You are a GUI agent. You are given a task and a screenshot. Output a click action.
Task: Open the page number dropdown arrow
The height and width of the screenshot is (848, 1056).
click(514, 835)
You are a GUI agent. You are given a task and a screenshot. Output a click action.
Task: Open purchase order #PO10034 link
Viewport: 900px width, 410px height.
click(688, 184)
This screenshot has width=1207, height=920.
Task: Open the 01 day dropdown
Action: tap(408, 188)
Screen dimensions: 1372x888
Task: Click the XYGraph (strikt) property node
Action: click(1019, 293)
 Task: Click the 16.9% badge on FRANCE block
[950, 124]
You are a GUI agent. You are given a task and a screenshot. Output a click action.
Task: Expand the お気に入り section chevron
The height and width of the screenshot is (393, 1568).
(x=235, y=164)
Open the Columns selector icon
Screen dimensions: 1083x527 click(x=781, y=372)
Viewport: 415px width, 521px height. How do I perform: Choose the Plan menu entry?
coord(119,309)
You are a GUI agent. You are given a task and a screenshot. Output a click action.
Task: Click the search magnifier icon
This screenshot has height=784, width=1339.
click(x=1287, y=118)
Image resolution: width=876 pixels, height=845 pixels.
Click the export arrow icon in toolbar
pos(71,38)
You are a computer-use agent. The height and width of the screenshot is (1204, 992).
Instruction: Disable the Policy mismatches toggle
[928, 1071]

○ ○ ○ ○

**YOUR GOAL**
Return the lines from the one holding "Image resolution: width=876" through the end of the rows, inclusive, copying them unchanged.

**CORRECT RESPONSE**
Image resolution: width=876 pixels, height=845 pixels.
Click the export arrow icon in toolbar
pos(71,38)
You are a computer-use agent. The height and width of the screenshot is (1204, 992).
Instruction: Disable the Policy mismatches toggle
[928, 1071]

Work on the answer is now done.